> TASK REQUIREMENTS:
1: Translate this sentence from the text on self publishing into Spanish: "There is no quality control for self publishing."
2: In the text on self publishing, what did Andy Weir get after a big traditional publisher noticed his book?
3: Return word for word the passage of the text on self publishing that begins at the words "You could try" and stops after "authors as well.".
** Opening TEXT FOR ANALYSIS block **
Not OP, but here goes. Backlist is all of the previous work you've published. So you can depend on a fairly regular income, even if its small, from a large collection of previously published work. Also, if you publish a book and someone reads it and likes it, they can turn to your backlist (other published works) and buy more.

Basically its saying once you have a lot of books published you'll consistently make more over time.

ifellalot3 karma

Personally, I can't. I'm a currently unpublished author who is almost ready to try and go for traditional publishing. I'll fall back on self publishing if I can't make it work in the traditional world, so I've done some research, but not enough to answer that.

The thing is that some people make it really big from self publishing, like Andy Weir, who wrote the Martian. He self published and sold enough to be noticed by a big traditional publisher and got a wicked movie deal out of it. (That was his first full length novel, btw) Some take a book or two to get big and some never get big big, but have enough of a following and a backlist that they make a fair amount of money from their work.

You could try asking r/writing, there are some self published authors there, but there is a fair amount of stigma attached to self publishing as some see it as a way to get your book published if it wasn't good enough for traditional publishing (not entirely true). There are tons of online forums for kindle and Amazon specific authors as well.

Hope that helps, even if I didn't really answer your question.

ifellalot1 karma

Trad publishing also provides a lot of services to authors, such as quality editing, cover artists, etc. Many self published authors don't put the money and effort into these steps so the quality can be lower than what Trad is coming out with. There is no quality control for self publishing.

However it is totally true that amazing authors with cool ideas and quality writing can get turned down by big publishers for one reason or another. Perhaps they don't think the work will sell well enough as it has a very niche market, or perhaps they just published a couple similar works and feel that the market is saturated with that particular type of book.

Even JK Rowling had a hard time getting publishers to take the first Harry Potter. She did however already have an agent, which is a different can of worms, but it goes to show that her potential was already noticed by someone.

Point being, self publishing can be an easy way to get a book out there but it also allows some people to be lazy. Terrible writers can publish as easily as amazing writers, so there is that to wade through bas well. And some times, traditional publishing just isn't the way to go for a certain book. It is becoming a more and more viable option, however.

ifellalot1 karma

Thanks! It'll be a while yet. Still have half the book to do final edits on and some beta readers to go over it and see if people like it. Writing is certainly for the patient.
** Closing TEXT FOR ANALYSIS block **
** Opening ENTRIES SUPPLIED block **
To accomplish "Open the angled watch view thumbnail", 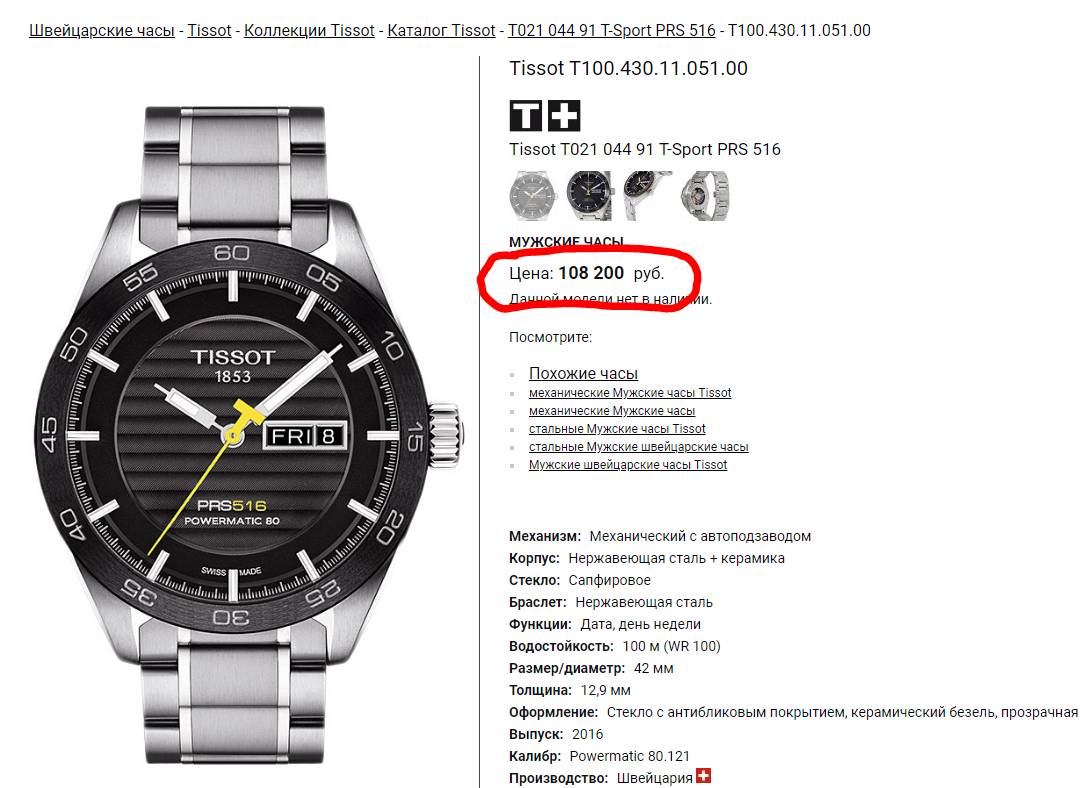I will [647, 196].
** Closing ENTRIES SUPPLIED block **
** Opening ENTRIES SUPPLIED block **
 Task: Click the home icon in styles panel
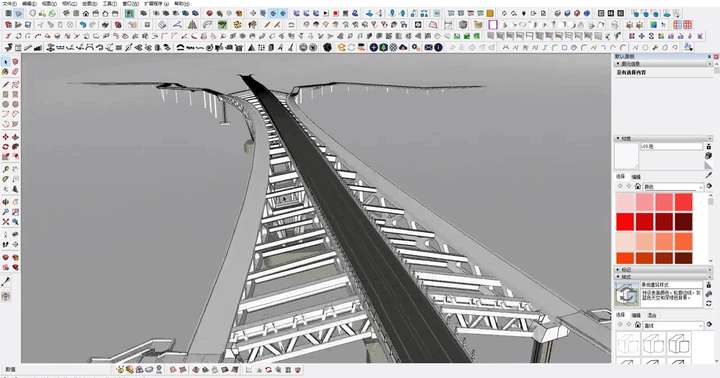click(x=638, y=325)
** Closing ENTRIES SUPPLIED block **
> SOLUTIONS FOR EACH TASK:
1: No hay control de calidad en la autopublicación.

2: A movie deal.

3:
You could try asking r/writing, there are some self published authors there, but there is a fair amount of stigma attached to self publishing as some see it as a way to get your book published if it wasn't good enough for traditional publishing (not entirely true). There are tons of online forums for kindle and Amazon specific authors as well.